▶ Exercise
Your reply should contain only the line with "This screenshot has width=677, height=542." and the lines after it through the end of the data, each written out exactly.

[Collected data entries]

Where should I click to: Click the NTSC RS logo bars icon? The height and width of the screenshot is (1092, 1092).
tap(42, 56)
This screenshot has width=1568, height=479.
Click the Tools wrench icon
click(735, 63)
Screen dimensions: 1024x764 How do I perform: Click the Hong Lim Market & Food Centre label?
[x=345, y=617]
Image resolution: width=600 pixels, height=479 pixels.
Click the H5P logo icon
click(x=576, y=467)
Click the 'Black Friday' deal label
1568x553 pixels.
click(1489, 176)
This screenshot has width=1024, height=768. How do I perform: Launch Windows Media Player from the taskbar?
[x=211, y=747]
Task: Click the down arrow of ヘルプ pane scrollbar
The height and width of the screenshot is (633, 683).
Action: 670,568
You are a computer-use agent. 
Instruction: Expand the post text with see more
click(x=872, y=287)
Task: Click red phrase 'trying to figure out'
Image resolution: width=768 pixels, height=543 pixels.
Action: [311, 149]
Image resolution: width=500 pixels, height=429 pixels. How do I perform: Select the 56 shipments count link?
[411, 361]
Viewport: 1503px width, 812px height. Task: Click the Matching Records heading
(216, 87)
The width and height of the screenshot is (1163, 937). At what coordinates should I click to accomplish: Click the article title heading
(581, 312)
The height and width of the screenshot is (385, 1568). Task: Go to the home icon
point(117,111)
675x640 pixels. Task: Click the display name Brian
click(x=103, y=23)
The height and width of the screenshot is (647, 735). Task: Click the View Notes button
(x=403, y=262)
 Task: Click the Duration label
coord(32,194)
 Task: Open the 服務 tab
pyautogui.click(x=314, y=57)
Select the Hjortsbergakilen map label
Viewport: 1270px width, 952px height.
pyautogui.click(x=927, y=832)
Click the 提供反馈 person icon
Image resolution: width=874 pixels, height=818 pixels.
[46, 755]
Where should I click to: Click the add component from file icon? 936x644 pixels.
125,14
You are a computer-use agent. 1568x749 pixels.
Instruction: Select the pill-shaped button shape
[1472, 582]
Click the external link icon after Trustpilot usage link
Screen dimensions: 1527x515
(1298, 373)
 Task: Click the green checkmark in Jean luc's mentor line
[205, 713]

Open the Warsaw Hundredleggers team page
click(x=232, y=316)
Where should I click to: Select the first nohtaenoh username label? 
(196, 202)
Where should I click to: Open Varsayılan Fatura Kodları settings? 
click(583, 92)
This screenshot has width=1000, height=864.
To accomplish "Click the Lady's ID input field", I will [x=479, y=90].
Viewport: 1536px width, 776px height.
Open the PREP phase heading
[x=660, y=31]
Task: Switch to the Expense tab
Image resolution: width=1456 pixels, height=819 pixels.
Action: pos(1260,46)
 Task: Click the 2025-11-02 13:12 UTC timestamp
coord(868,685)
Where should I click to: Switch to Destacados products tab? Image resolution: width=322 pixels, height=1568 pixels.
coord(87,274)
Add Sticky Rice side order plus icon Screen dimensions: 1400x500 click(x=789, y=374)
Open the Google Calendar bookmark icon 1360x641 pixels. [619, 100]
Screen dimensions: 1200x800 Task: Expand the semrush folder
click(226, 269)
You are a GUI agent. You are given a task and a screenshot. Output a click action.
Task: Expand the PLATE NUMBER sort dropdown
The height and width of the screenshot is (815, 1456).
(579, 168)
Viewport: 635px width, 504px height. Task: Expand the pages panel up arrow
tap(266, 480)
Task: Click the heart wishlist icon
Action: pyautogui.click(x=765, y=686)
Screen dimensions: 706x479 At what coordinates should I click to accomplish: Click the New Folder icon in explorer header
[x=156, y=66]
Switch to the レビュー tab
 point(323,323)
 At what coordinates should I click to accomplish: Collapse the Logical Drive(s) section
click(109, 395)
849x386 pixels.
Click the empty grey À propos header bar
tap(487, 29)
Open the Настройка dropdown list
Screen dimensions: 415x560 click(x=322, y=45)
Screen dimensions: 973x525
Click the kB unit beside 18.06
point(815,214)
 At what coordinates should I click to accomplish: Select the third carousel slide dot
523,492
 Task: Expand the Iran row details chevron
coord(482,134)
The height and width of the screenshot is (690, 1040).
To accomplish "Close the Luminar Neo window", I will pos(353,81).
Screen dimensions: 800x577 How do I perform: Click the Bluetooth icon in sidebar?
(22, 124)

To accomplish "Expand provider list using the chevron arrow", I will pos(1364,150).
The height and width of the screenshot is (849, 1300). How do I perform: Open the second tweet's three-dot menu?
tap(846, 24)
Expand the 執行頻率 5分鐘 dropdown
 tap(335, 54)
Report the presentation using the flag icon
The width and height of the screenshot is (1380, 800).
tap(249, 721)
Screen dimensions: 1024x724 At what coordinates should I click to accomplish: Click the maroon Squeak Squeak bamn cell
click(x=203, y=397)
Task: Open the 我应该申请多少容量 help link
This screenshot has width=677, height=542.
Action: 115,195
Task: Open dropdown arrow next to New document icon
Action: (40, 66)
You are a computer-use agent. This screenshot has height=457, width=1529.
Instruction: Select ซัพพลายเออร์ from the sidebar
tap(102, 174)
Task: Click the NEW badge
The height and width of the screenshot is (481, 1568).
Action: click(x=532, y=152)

▶ Exercise response
This screenshot has width=677, height=542.
Action: 115,195
Task: Open dropdown arrow next to New document icon
Action: (40, 66)
You are a computer-use agent. This screenshot has height=457, width=1529.
Instruction: Select ซัพพลายเออร์ from the sidebar
tap(102, 174)
Task: Click the NEW badge
The height and width of the screenshot is (481, 1568).
Action: click(x=532, y=152)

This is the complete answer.